24.10.04

GATOS, CÃES E PASSARINHOS

Quem cuida de gato ama sua solidão. O felino fica quieto pela casa, como um ruído do osso, um ruído interno do corpo. Enovelado em suas memórias fundas, tão fundas que requer concentração para subi-las. Flor assustada, jardim móvel. Nem com um nome se torna doméstico. Confidente que censura com compaixão, que compreende com piedade. Não é um animal que tosse, no máximo espirra. Seus olhos claros, pirilampos dentro de um pote. A plumagem clara ou escura nasceu como ouvido da noite. Sua superação é beleza.

Quem cuida de cachorros gosta de escapar de sua solidão. Sair para passear, andar com ele com coleira, dividir o cumprimento, o tapete da rua. Cão é gastar sapato, cheirar árvores e grama, descobrir onde há um vento para caçar pássaros, onde há estrelas úmidas, onde há parede para escorrer lagartixa. O cão é dispersivo, late para estar em todos os lugares e não está em nenhum, diferente do gato. Alerta, fala mais do que escuta.

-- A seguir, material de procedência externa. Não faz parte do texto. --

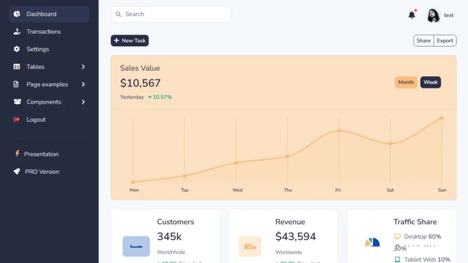468x263 pixels.
Task: Select the Dashboard icon in the sidebar
Action: point(16,14)

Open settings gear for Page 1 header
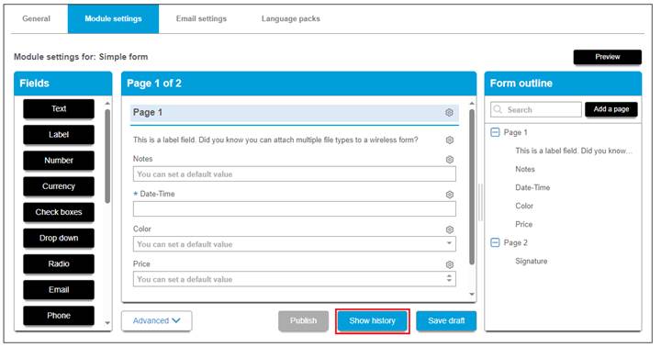[449, 113]
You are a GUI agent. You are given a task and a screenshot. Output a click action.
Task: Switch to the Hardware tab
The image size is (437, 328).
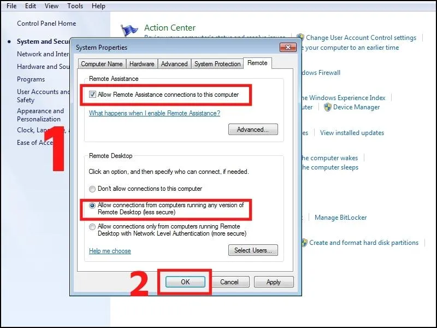pyautogui.click(x=142, y=64)
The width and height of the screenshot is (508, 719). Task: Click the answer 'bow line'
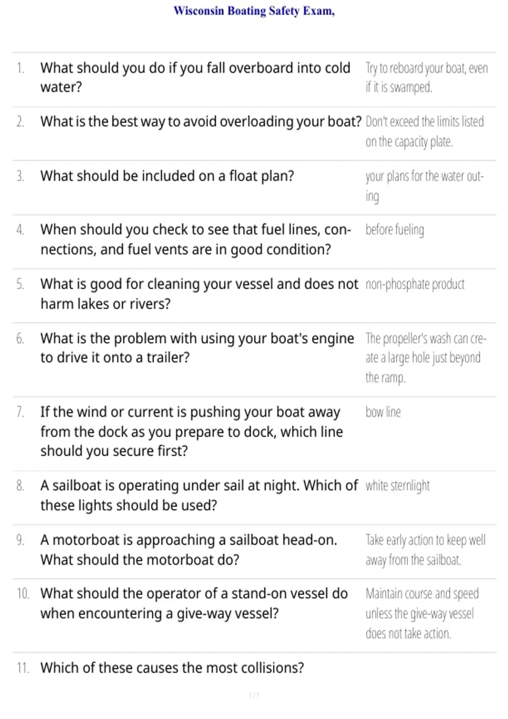tap(383, 412)
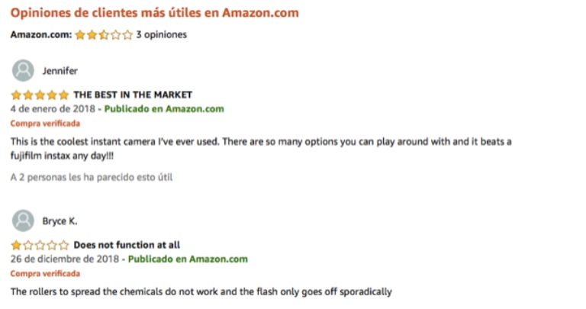Click the '26 de diciembre de 2018' date

pyautogui.click(x=65, y=259)
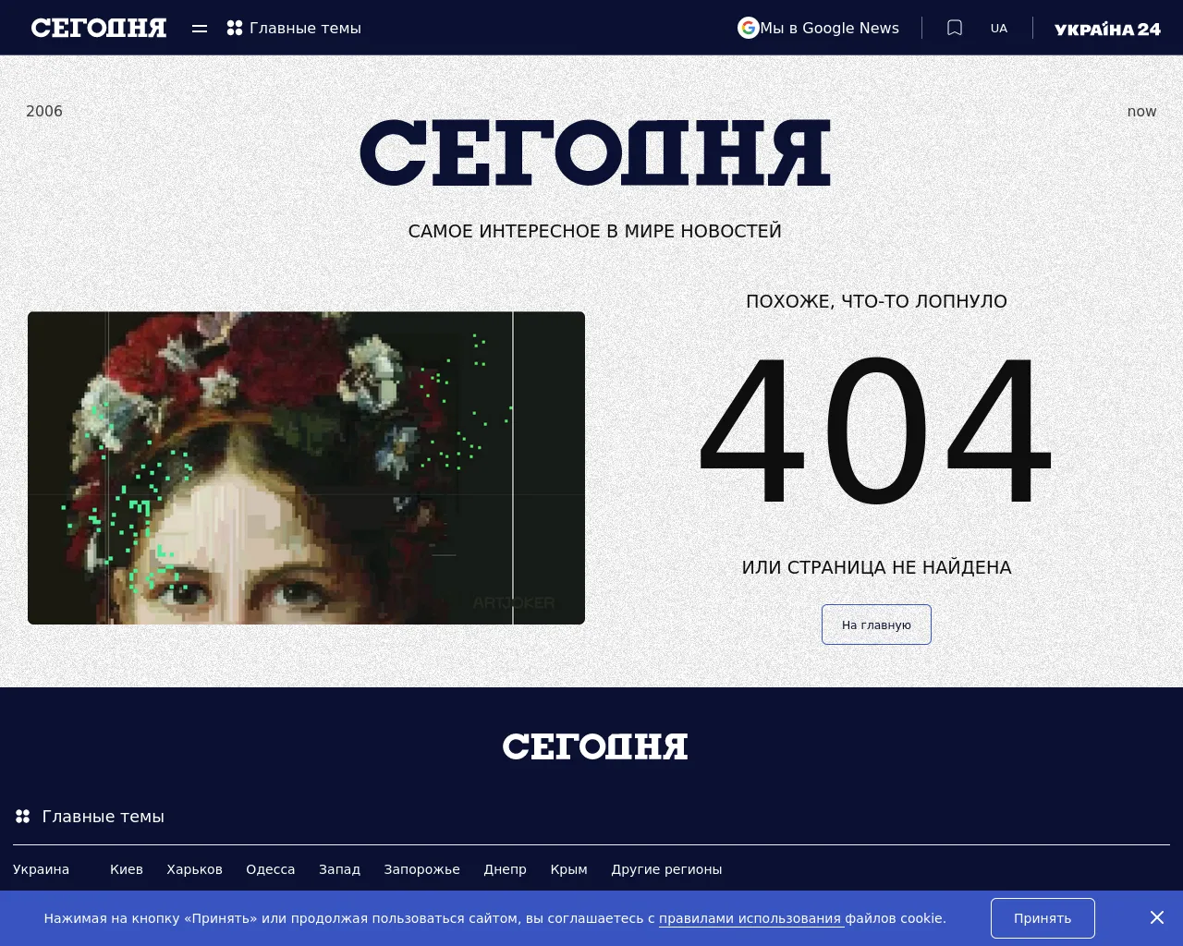Click the Украина footer category
Image resolution: width=1183 pixels, height=946 pixels.
(41, 869)
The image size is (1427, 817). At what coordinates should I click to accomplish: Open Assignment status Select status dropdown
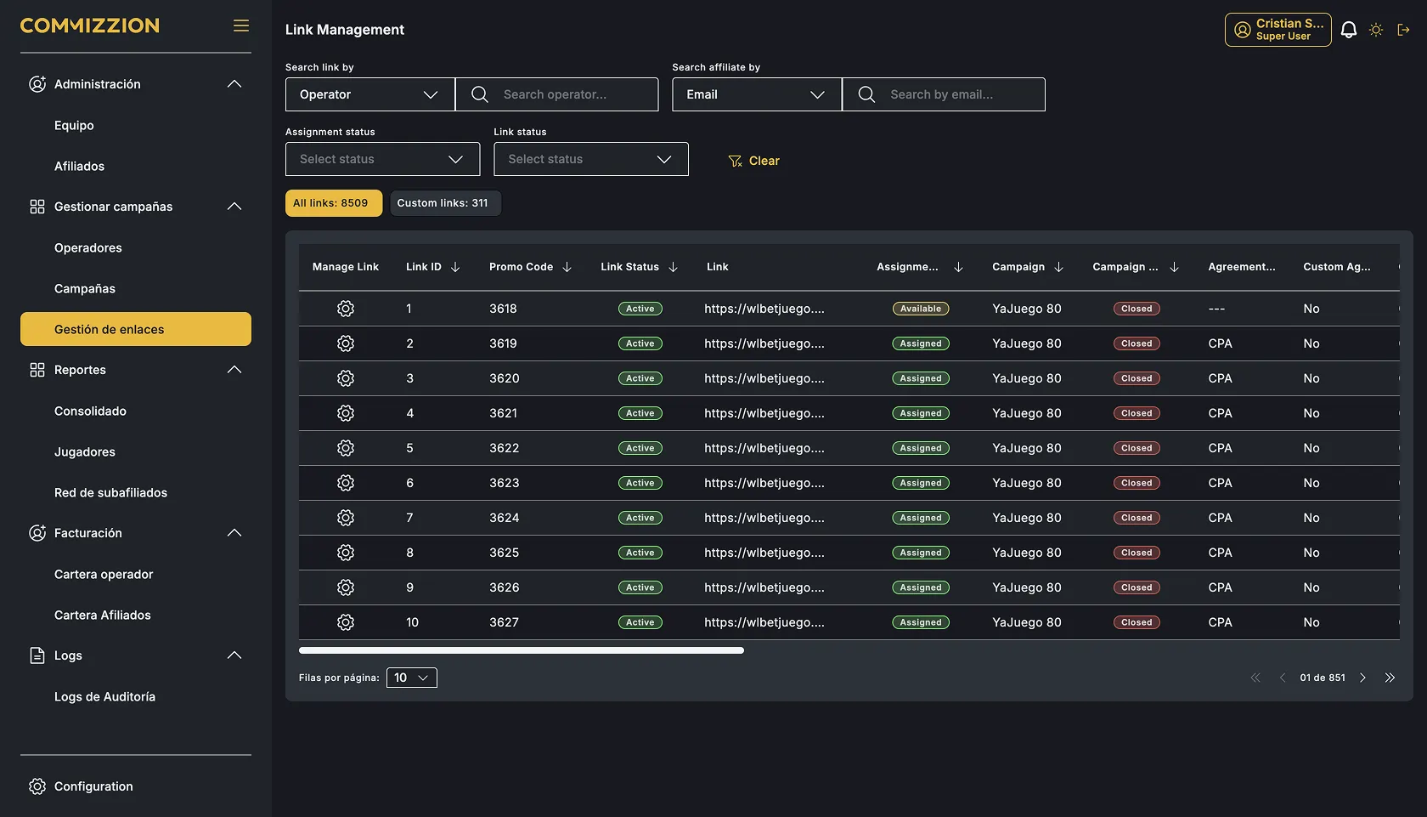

Pede conselhos para adormecer intacto em sua dor ou à espera da dor. É leal como um copo de água. Tosse como gente grande. Apaga o retrato no cigarro. Os grandes olhos têm bigodes, feitos para a despedida. Sua retração é verdade.

Quem cuida de passarinhos gosta de vigiar sua solidão, gosta de pousar, não apetece sentar ou permanecer de pé. A gaiola é um aquário de janelas, onde o mundo se reduz a um punhado de alpiste fora da mão. O passarinho rema sua plumagem com um único remo: o bico. Canta com o canto do olho. Não está desesperado, muito menos tranqüilo. Solidão nervosa, que intimida somente com o pulo do trapézio, sem revólver, faca ou punhal. O pássaro é o gomo primogênito, o barulho de uma lâmpada. Um parente que te visita com mala. Cinzas que choram rindo, longamente longe das brasas.